[Problem to solve] Reproduce the passage on Iran's oil market return from "Market players were" to "Iran nuclear deal.", changing "dumping strategy" to "price war".

[Excerpt to read]
The influx was expected after lifting the sanctions imposed by the United States, European Union and United Nations. The sanctions were actually lifted on 16 January 2016 in exchange for curbs on Iran's nuclear program, but discussions of this possibility started earlier and seriously contributed to the negative oil price shock expectations. Possessing huge reserves of quality crude oil, Iran, which was several years ago pushed from the international markets out, was and is very keen to get back its market share.

Market players were expecting that in order to achieve this goal the country would apply dumping strategy pushing oil prices further down. It did not happen because the relations between the USA and Iran remained strained and in May 2018 President Trump announced that the USA quits the Iran nuclear deal.

[Entries provided]
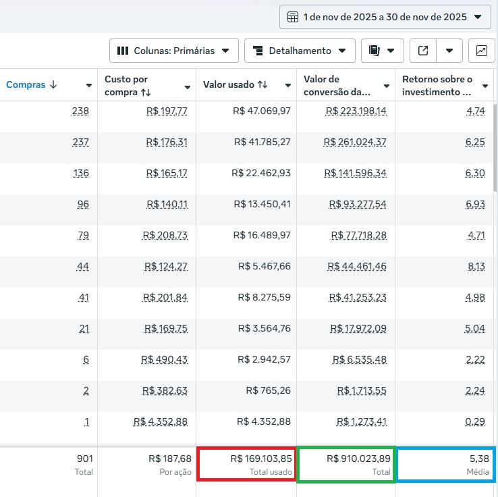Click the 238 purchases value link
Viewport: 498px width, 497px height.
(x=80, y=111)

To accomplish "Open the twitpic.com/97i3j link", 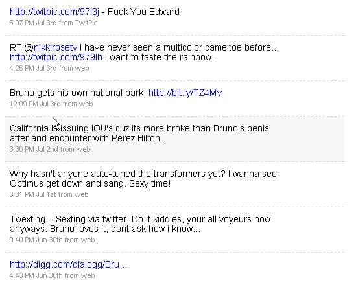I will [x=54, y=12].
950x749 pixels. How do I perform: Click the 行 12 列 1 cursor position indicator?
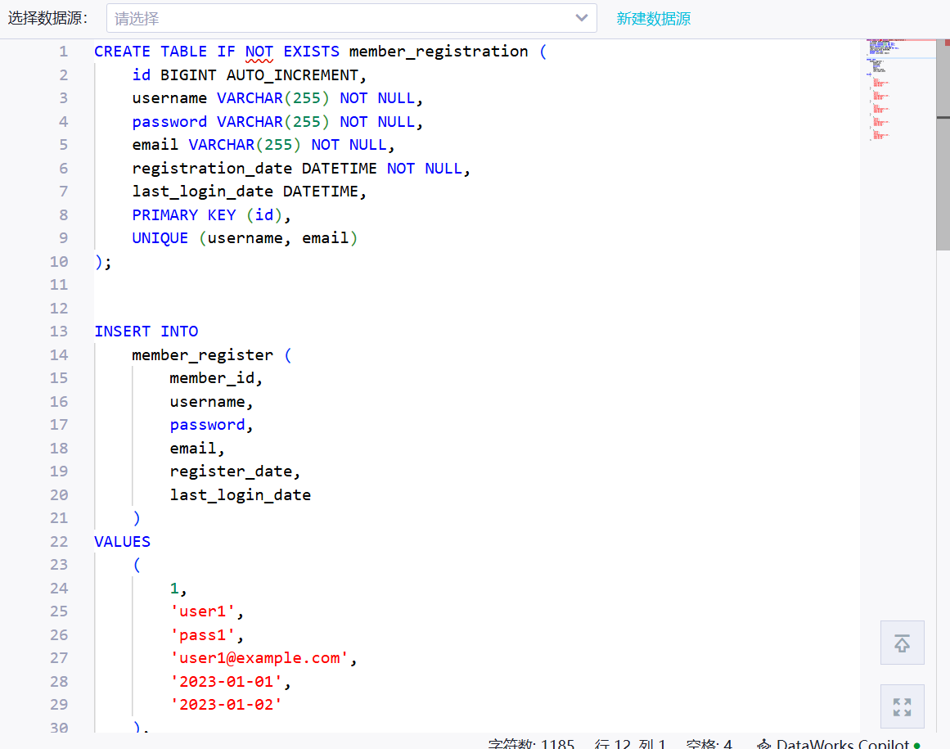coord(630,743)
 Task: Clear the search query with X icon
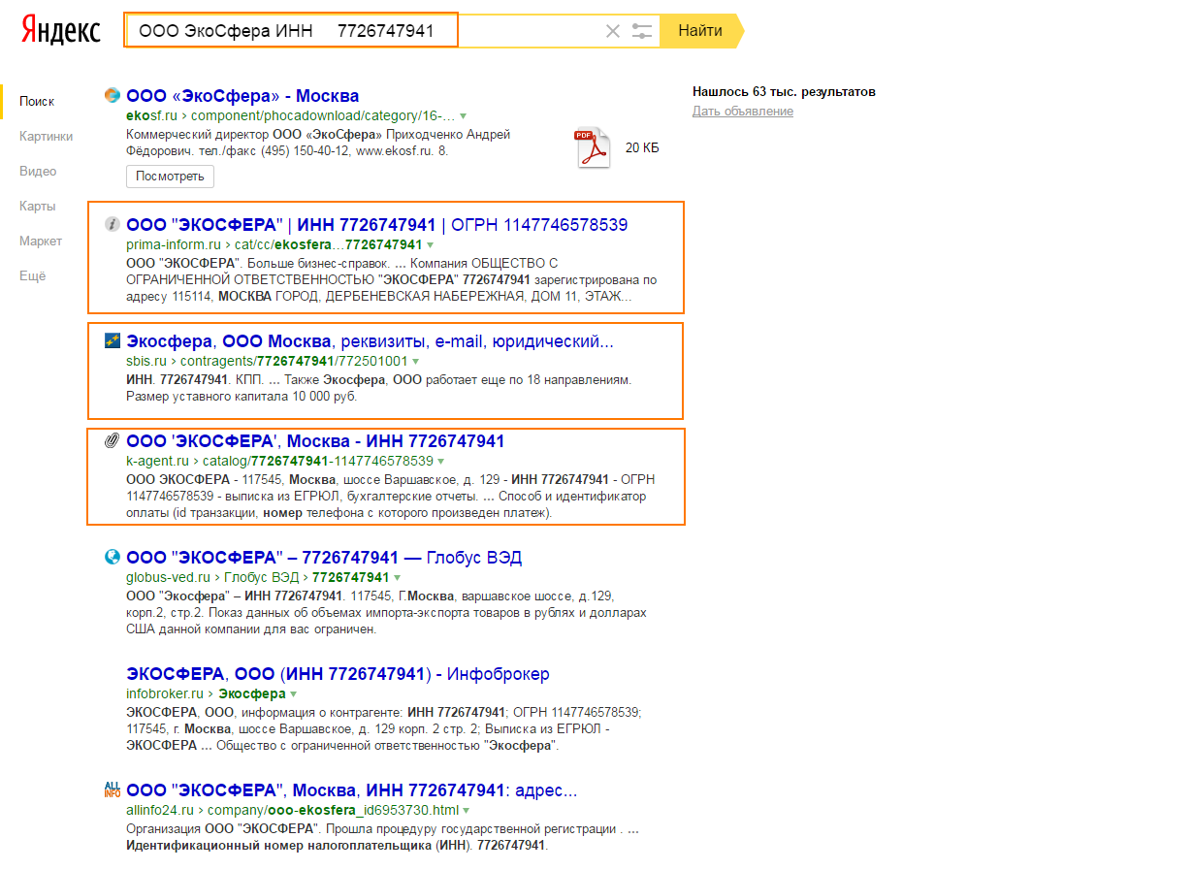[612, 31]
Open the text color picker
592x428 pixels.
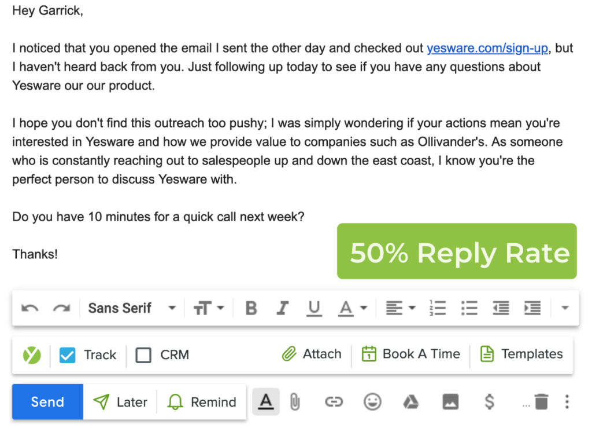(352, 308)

--

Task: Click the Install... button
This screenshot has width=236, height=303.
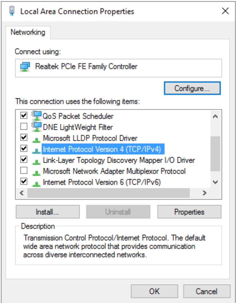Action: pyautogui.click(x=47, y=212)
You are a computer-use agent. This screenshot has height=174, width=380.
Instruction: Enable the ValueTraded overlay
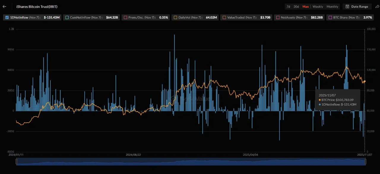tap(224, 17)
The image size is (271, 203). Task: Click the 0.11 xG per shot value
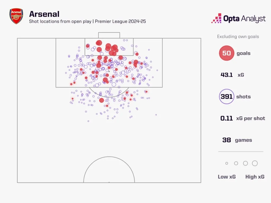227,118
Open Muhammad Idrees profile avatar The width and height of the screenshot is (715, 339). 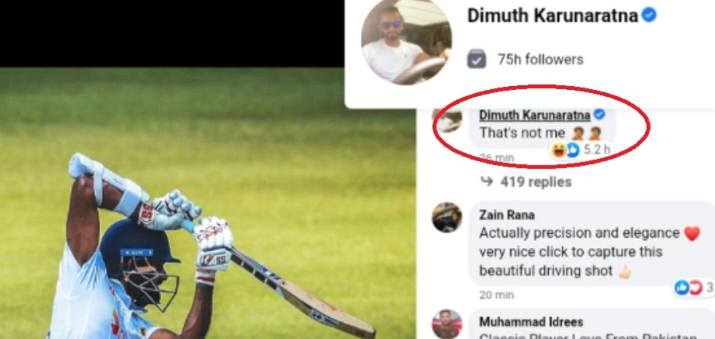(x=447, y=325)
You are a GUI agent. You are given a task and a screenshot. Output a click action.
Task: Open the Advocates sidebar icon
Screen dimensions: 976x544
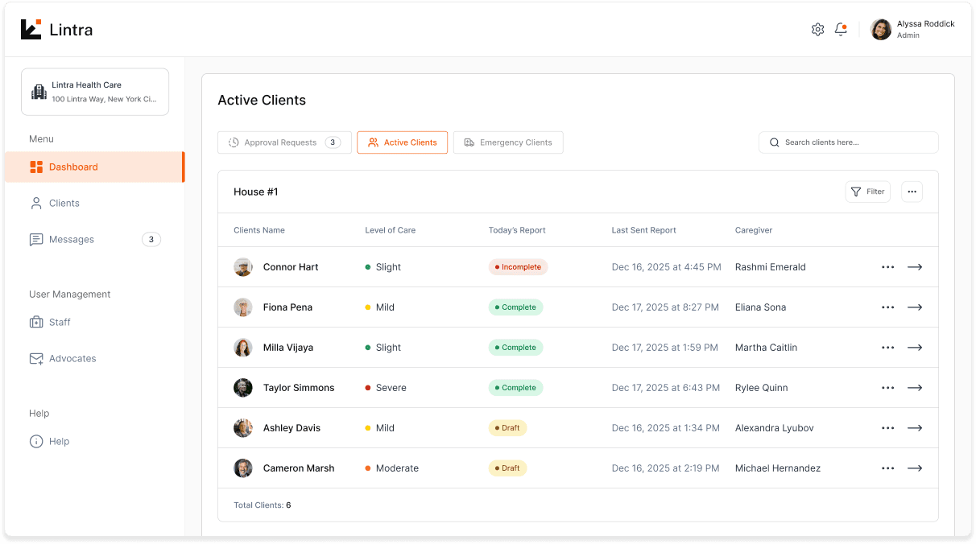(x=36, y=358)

--

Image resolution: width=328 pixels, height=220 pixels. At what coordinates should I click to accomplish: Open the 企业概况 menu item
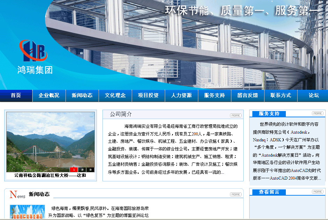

[The answer]
Market players were expecting that in order to achieve this goal the country would apply price war pushing oil prices further down. It did not happen because the relations between the USA and Iran remained strained and in May 2018 President Trump announced that the USA quits the Iran nuclear deal.